Stored data
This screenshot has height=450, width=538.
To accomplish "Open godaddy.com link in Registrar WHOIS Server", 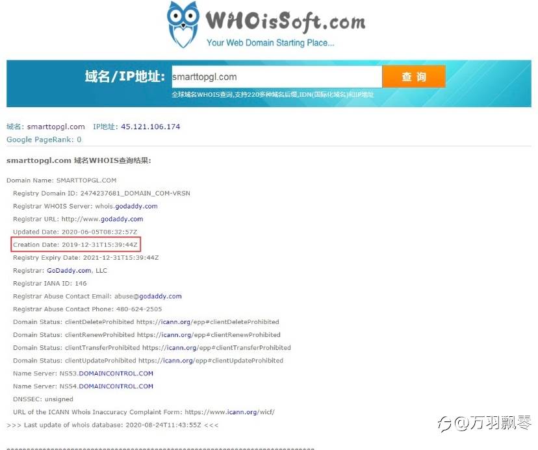I will 136,206.

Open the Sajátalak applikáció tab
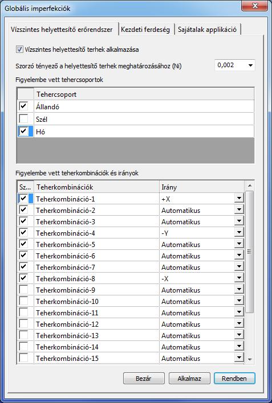click(207, 30)
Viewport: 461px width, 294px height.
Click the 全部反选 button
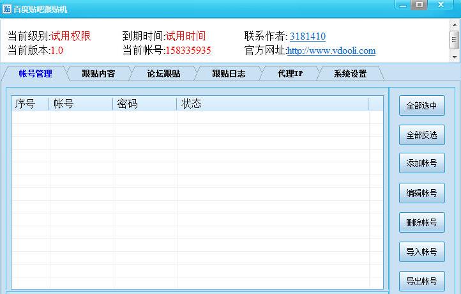421,135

**Work task:**
Return exactly the lines from the one containing "Open the Sajátalak applikáció tab" through the end of the records, leaving out every picture.

**Solved exercise:**
Open the Sajátalak applikáció tab
click(207, 30)
Viewport: 461px width, 294px height.
Click the 全部反选 button
421,135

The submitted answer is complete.